命に感謝を 2

 二時間後、


「よっしゃ始めるよ!」


「うん」


 小鳥は楽しそうに毛を剃り、皮を剥いでゴミ袋へ。


 骨から肉を綺麗に取り除き、骨と肉を別々のバケツに入れる。


 血は汲み上げポンプでバケツに。


 浴槽から遺体を出して解体した方が断然楽なのだけれど、血が無駄になるので浴槽に入れたまま作業は進んでいく。


「終わったぁ」


「お疲れ様」


 掃除や後片付けはやるけれど、殺しは基本的にしない。


 それが私のスタンス。


「んじゃあ、早速お料理しちゃおう」


「お願いね」


 三度別行動。


 小鳥は人肉を調理しつつ、余った肉や臓器、血は業務用の冷凍庫に。


 私は広い浴室で、バケツの血に水が混じらないように注意しながら掃除をし、続けて道具の手入れをする。


 終わったら、車内の清掃。


 あの女が乗った形跡を消す。


「できたよ!」


「わかった」


 二人してゴミ袋にゴム手袋と防護服を入れ、席につく。


 小鳥がテーブルに並べてくれた血と肉、臓器。


「「いただきます」」


 どんなクズの肉でも、命に感謝をしないとね。


「今日のお味はどう?」


「まあまあね」


 私たちは二人とも味覚が……ね。


 俗に言う『イカれてる』から、人肉だって臓器だって美味しく感じる。


 血を飲むときは吐き気を伴うけどもう慣れた。


「「ごちそうさまでした」」


「聖、お願いしまーす」


「うん」


 お皿を下げ洗っている間に、小鳥は地下室から木製のパズルの秘密箱を持ってくる。


「洗い終わったわ」


「ありがと。

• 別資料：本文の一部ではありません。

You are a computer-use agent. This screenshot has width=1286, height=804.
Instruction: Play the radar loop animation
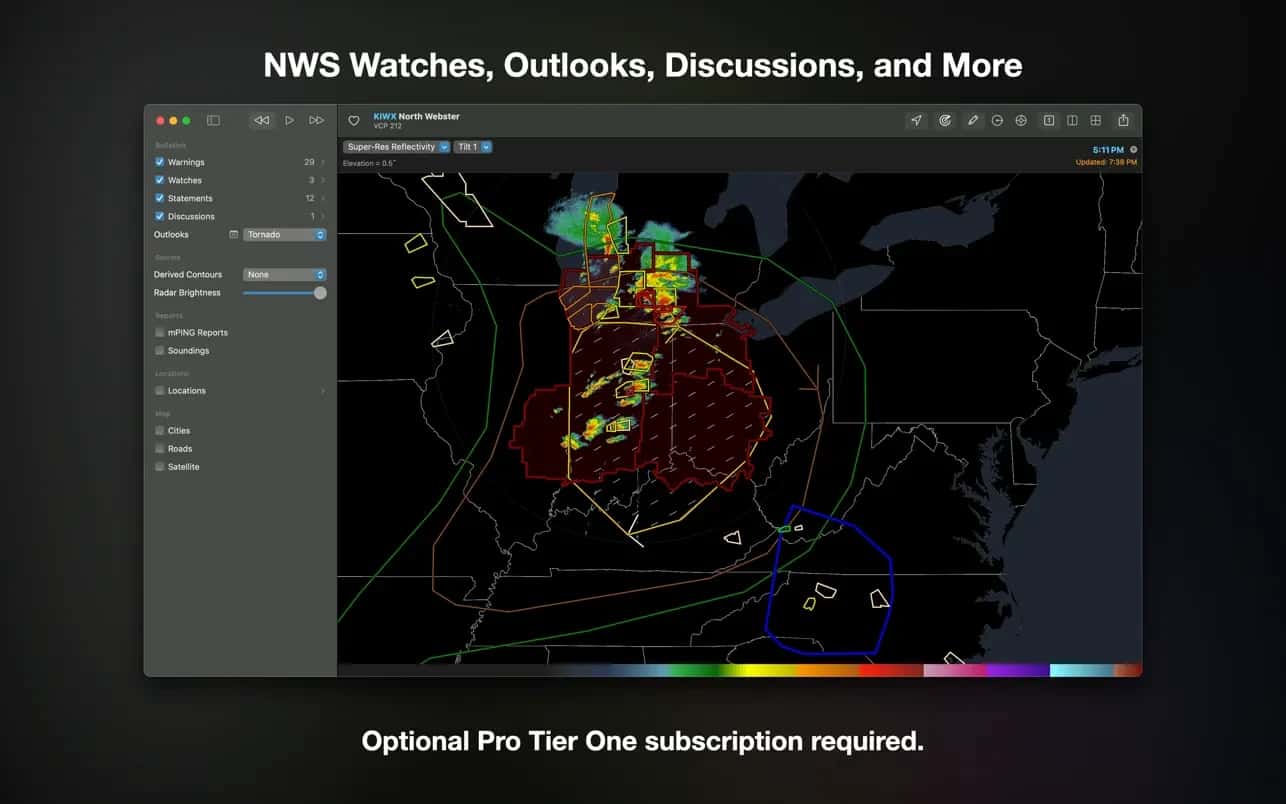click(x=289, y=120)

じゃあ、もうちょい頑張りますか! あっ、無理しないでね」


「ご心配どうも」


 浴室にブルーシートを敷き、ゴム手袋・防護服・使い捨てのキャップを身に付け、トンカチで骨を粉砕していく。


 そして骨を秘密箱に入れ、小鳥は地下室へ飾りにいく。


 私は掃除や手入れが済んでいない道具を綺麗にし、ゴミ袋に詰めて焼却場へ向かう。


 深く掘った穴にそれを放り込み、燃やす。


 メラメラと揺れる炎を見ていると気持ちが落ち着くのよね。


「聖」


「あぁ……待たせちゃったわね。ごめんなさい。行きましょう」


 ボーっとしている間に燃やし終わっていたらしい。


 小鳥に手を引かれ、あの分かれ道の右の方へ。


 先にあるのは、大きな鳥居としめ縄と中々立派な祠。


 命をいただいて、掃除が終わった後にお参りするのが私たちの決まり。


 次に、冷凍庫が置いてある隠し部屋の扉の上にある神棚、養父母の仏壇に手を合わせて終了。


 私はね。


 小鳥は、ノートに今日殺した人物の容姿や味などを記録し、地下室に戻しに行って終了。


 これが私たちの“狩り”のルーティーン。


 狂った人生を、地獄に向かって歩み続ける、愛しい人との共同作業。